→ Brief 1
In the GPText best practices page, rewrite the stretch from "GPText Best Practices" through "have insufficient memory.", switching "JVM" to "VM".
→ Brief 2
Answer these from the GPText best practices page:
(a) Which Java command-line parameter sets the maximum memory a node's JVM will use?
(b) By default, after how many indexed documents does Solr perform an automatic soft commit?
(c) Which configuration parameter can be set to reduce the size of the indexing buffer?
→ Brief 3
Extend the GPText best practices page from the point where it stops.

→ Extract to read
=== Section Start ===

LATEST VERSION: 3.2.0 - RELEASE NOTES
Pivotal® Greenplum® Text v2.0.0

GPText Best Practices

Each GPText/Apache Solr node is a Java Virtual Machine (JVM) process and is allocated memory at startup. The maximum amount of memory the JVM will use is set with the -Xmx parameter on the Java command line. Performance problems and out of memory failures can occur when the nodes have insufficient memory.

This topic discusses three GPText use cases that stress Solr JVM memory in different ways and the best practices for preventing or alleviating performance problems.

  • Indexing large numbers of documents in an index
  • Indexing large documents
  • Creating a large number of GPText indexes

Indexing Large Numbers of Documents

Indexing documents consumes data in Solr JVM memory. When the index is committed, parts of the memory are released, but some data remains in memory to support fast search. By default, Solr performs an automatic soft commit when 1,000,000 documents are indexed or 20 minutes (1,200,000 milliseconds) have passed. A soft commit pushes documents from memory to the index, freeing JVM memory. A soft commit also makes the documents visible in searches. A soft commit does not, however, make the index updates durable; it is still necessary to commit the index with the gptext.commit() user-defined function.

You can configure an index to perform a more frequent automatic soft commit by editing the solrconfig.xml file for the index:

$ gptext-config -f solrconfig.xml -i <db>.<schema>.<index-name> 

The <autoSoftCommit> element is a child of the <updateHandler> element. Edit the <maxDocs> and <maxTime> values to reduce the time between automatic commits. For example, the following settings perform an autocommit every 100,000 documents or 10 minutes.

<autoSoftCommit>
  <maxDocs>100000</maxDocs>
  <maxTime>600000</maxTime>
</autoSoftCommit>

Indexing Very Large Documents

Indexing very large documents can use a large amount of JVM memory. To manage this, you can set the gptext.idx_buffer_size configuration parameter to reduce the size of the indexing buffer.

=== Section End ===

Collected data entries:
=== Section Start ===

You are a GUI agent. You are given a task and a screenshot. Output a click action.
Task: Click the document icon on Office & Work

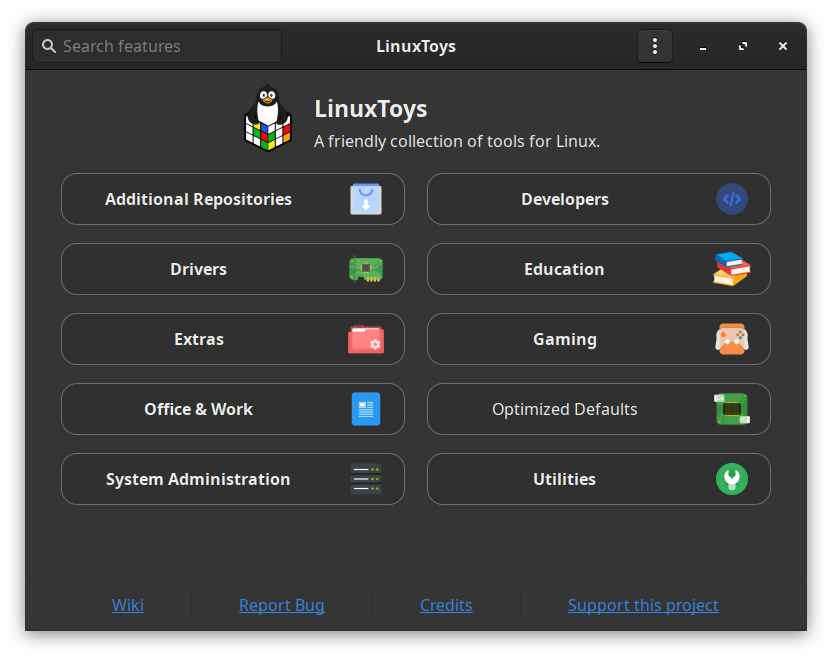point(366,409)
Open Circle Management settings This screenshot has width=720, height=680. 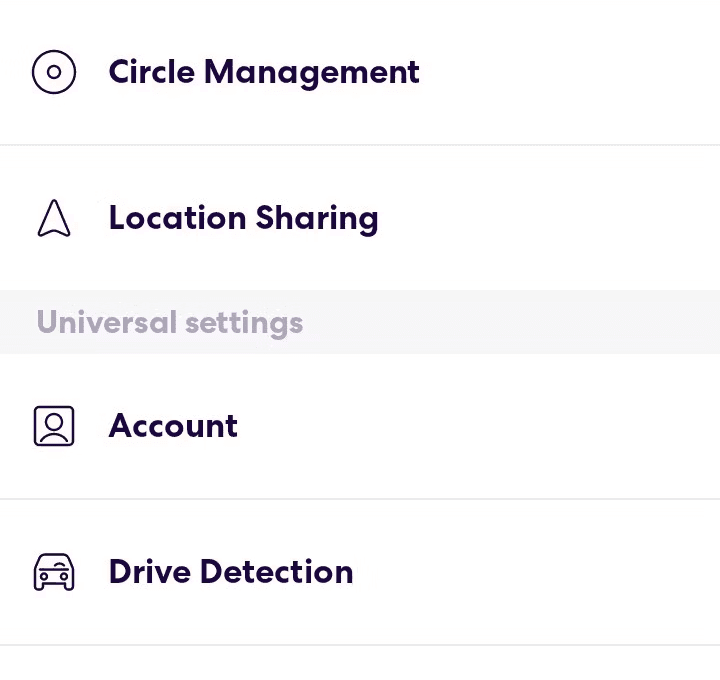coord(360,72)
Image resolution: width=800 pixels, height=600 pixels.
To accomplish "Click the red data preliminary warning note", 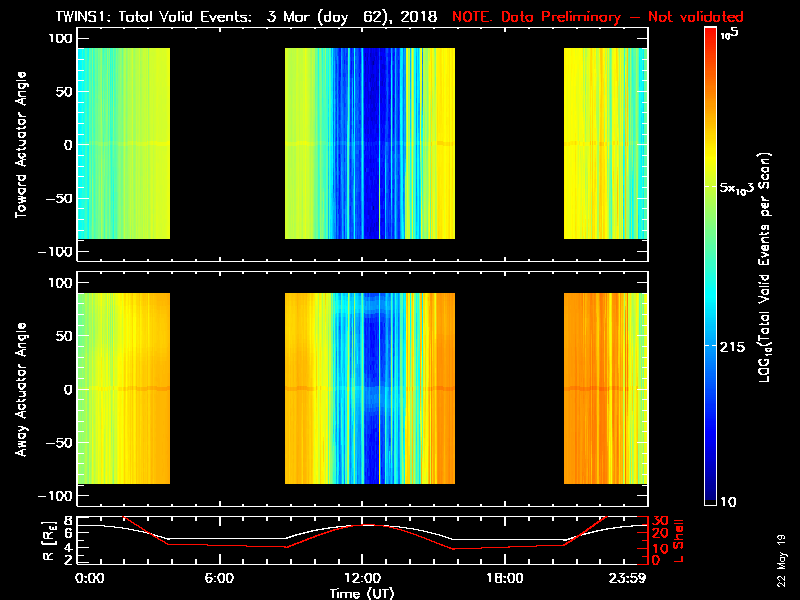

=== Section End ===

→ Response 1
GPText Best Practices

Each GPText/Apache Solr node is a Java Virtual Machine (VM) process and is allocated memory at startup. The maximum amount of memory the VM will use is set with the -Xmx parameter on the Java command line. Performance problems and out of memory failures can occur when the nodes have insufficient memory.

→ Response 2
(a) -Xmx
(b) 1,000,000 documents
(c) gptext.idx_buffer_size

→ Response 3
See Changing GPText Server Configuration Parameters for instructions to change configuration parameter values.

Configure Maximum JVM Heap Size

Each Solr core file consumes JVM heap memory. Adding more indexes increases JVM swapping and garbage collection frequency so that it takes longer to create indexes and to load the core files when GPText is started. If you continue to create indexes without increasing the JVM heap, an out of memory error will eventually occur.

Monitor performance at startup and during index creation and increase the JVM size when you begin to see degraded performance. You can also use tools such as jconsole, included with the Java Developer Kit, to monitor Java heap usage. If garbage collections are occurring too frequently and freeing too little memory, JVM heap should be increased.

Use the -Xmx JVM command line option to increase the JVM heap size. For example, this gptext-config command sets the JVM maximum heap to 4GB:

$ gptext-config -o "-Xmx=4096M"

Manage Indexing and Search Loads

With high indexing or search load, JVM garbage collection pauses can cause the Solr overseer queue to back up. For a heavily loaded GPText system, you can prevent some performance problems by scheduling document indexing for times when search activity is low.

Configure File System Caching for ZooKeeper

Good Solr performance is dependent on fast response for ZooKeeper requests. ZooKeeper performs best when its database is cached so it does not have to go to disk for lookups. If you find that ZooKeeper JVMs have frequent disk accesses, look for ways to improve file caching or move ZooKeeper disks to faster storage.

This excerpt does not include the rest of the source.